Computer-based technology is becoming an integral part of all types of learning and can potentially be used as an important tool in the counseling skills training process and in the counseling practice if the right awareness is created. This study was conducted to examine the impact of group guidance on the graduate counseling students’ preference for the use of computer technology. 78 graduate counseling students participated in the study. The participants were randomly assigned into two equal groups, the treatment and the control (delayed treatment) groups.
The treatment group participated in the group guidancei on the use of computer-based technology while the control group had their own group guidance after the post-test scores were recorded. The results obtained from comparing the pre- and post-test scores of both groups using the Analysis of Covariance and the General Linear Modal statistics showed that those who went through group guidance reported a significant higher preference for the use of computer technology than those in the control group. A significant gender difference was recorded in the analyses indicating that even though both female and male students benefited from the group guidancei, male students indicated higher preference for computer technology than the female students.
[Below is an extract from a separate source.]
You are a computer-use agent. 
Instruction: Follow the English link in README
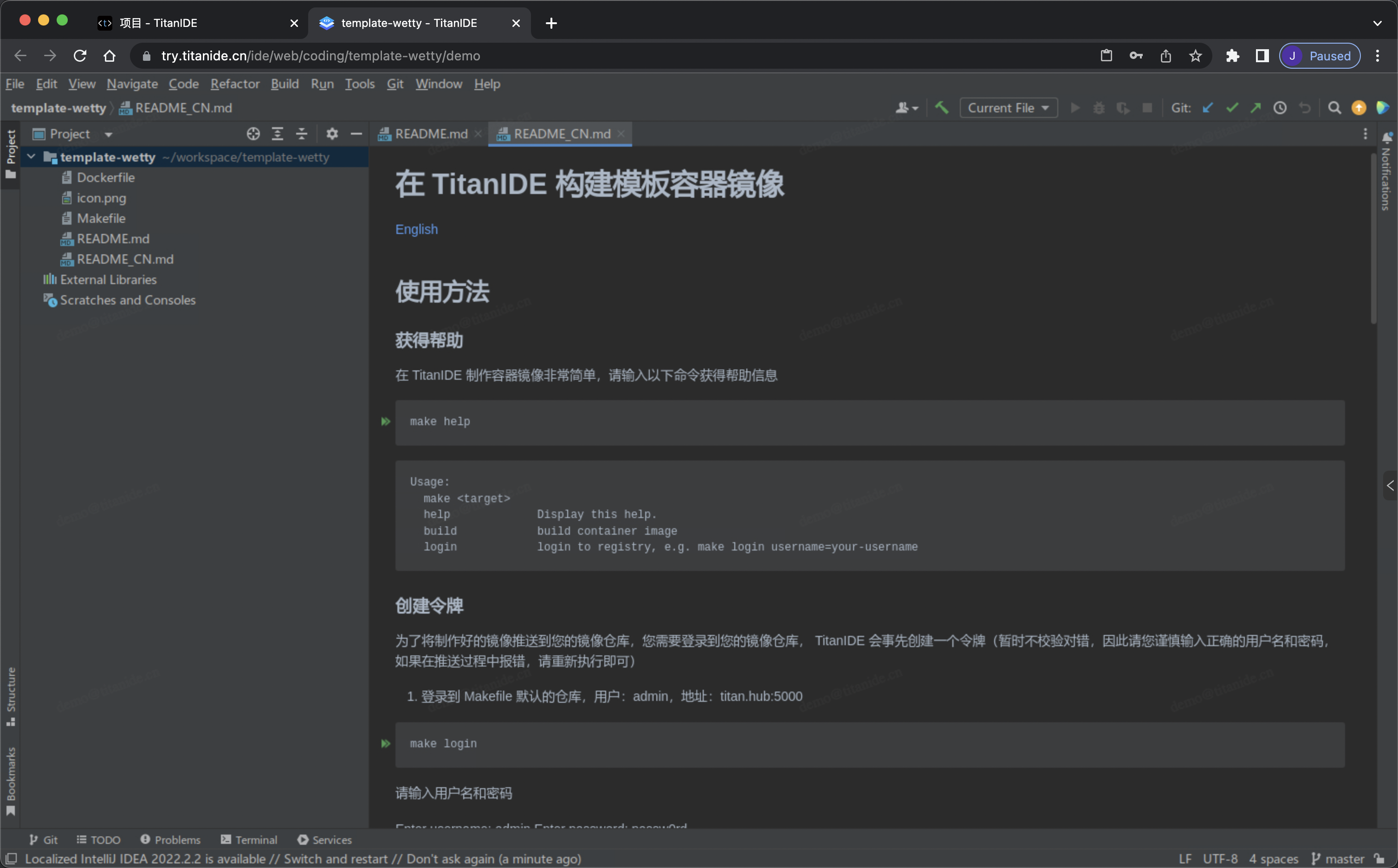click(416, 229)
There is a background story that formed the motivation for this study. A graduate counseling student made a beautiful presentation with the aid of computer technology following three guidance sessions on the use of computer-based technology and the other students gave the presenter a resounding applause and showed interest in knowing how to also make beautiful presentations with the aid of computer technology. This incidence brought to light the need to embark on this study to examine the effect of group guidancei on the graduate counseling students’ preference for the use of computerbased technology.